S&P Slashes RBS Rating; Dendreon’s Big Boost; Eli Lilly Comes Out Ahead on ImClone; AgFeed’s Hungry For Its Own Shares; Bank of America Surprises with Loss; Paulson Taps Another Goldman Exec.
- Standard & Poor’s yesterday (Monday) reduced the credit rating of Royal Bank of Scotland PLC (ADR: RBS), lowering the rating of both the Edinburgh-based bank’s long-term and short-term debt. “The rating actions reflect Standard & Poor's expectation that RBS's financial profile may continue to weaken,” the analysts said, citing a “combination of mixed earnings prospects, deteriorating credit risk in its key geographies, and difficult market conditions” in which to shore up its capital, Bloomberg News reported. RBS stock sank over 20% on the downgrade.
- Shares of biotech firm Dendreon Corp. (DNDN) soared 33% yesterday (Monday) on news of a good drug trial. Provenge, Dendreon’s experimental prostate cancer drug, reduced the risk of death in 20% of trial participants, Reuters reported. Dendreon shares gained $1.73 to close at $6.93.

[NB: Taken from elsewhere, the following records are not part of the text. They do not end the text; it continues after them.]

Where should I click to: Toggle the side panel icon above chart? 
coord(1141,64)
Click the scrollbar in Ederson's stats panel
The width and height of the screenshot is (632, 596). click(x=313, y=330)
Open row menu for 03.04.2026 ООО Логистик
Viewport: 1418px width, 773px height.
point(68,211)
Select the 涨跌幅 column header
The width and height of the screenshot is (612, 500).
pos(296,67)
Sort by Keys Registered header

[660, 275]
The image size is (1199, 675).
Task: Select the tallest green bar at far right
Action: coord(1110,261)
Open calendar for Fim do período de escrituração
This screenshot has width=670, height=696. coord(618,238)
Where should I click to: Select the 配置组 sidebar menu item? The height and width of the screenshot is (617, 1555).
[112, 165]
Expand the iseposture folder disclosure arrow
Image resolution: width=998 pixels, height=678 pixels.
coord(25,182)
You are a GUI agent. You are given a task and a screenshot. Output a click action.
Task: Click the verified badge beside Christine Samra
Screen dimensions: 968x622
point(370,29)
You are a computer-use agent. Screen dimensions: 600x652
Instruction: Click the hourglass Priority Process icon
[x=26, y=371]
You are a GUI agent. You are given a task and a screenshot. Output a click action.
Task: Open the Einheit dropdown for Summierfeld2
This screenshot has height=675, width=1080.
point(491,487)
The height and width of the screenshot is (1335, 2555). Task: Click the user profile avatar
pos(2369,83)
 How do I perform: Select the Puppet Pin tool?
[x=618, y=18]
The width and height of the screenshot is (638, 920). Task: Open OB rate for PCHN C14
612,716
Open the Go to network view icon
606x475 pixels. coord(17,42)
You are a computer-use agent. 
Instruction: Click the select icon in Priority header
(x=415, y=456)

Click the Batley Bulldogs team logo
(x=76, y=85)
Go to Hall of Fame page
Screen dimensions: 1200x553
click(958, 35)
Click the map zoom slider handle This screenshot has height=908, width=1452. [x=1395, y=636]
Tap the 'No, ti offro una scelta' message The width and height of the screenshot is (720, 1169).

- Eli Lilly & Co. (LLY) announced yesterday (Monday) that it plans to buy ImClone Systems Inc. (IMCL) for $6.5 billion in a deal that values the biotech firm at about $70 share. This latest offer from Eli Lilly beat out Bristol Myers Squibb Co.’s (BMY) competing bid of $62 per share. However, Bristol Meyer’s will receive approximately $1 billion in cash for its 17% stake in ImClone, The New York Times reported.
- AgFeed Industries Inc. (FEED) announced yesterday (Monday) a $10 million share repurchase program to commence immediately. AgFeed, which does most of its feed and hog production business in China, will fund the share buyback with current cash reserves, Trading Markets reported.
- Bank of America Corp. (BAC) yesterday (Monday) reported third-quarter results earlier than planned, and revealed a 68% drop in profit, as well as plans to boost capital by selling stock and halving its dividend. Profit fell to $1.18 billion, or 15 cents per share, for the July-to-September period from $3.7 billion, or 82 cents per share, in the same period last year.
- U.S. Treasury Secretary Henry M. Paulson selected Neel Kashkari, a former Goldman Sachs Group Inc. (GS) executive and current assistant secretary to be the interim head of Treasury's new Office of Financial Stability, The Associated Press reported. Kashkari will be in charge of the office created by the emergency legislation enacted Friday to fund the largest government bailout. Paulson was the head of Goldman before joining the Bush administration in 2006.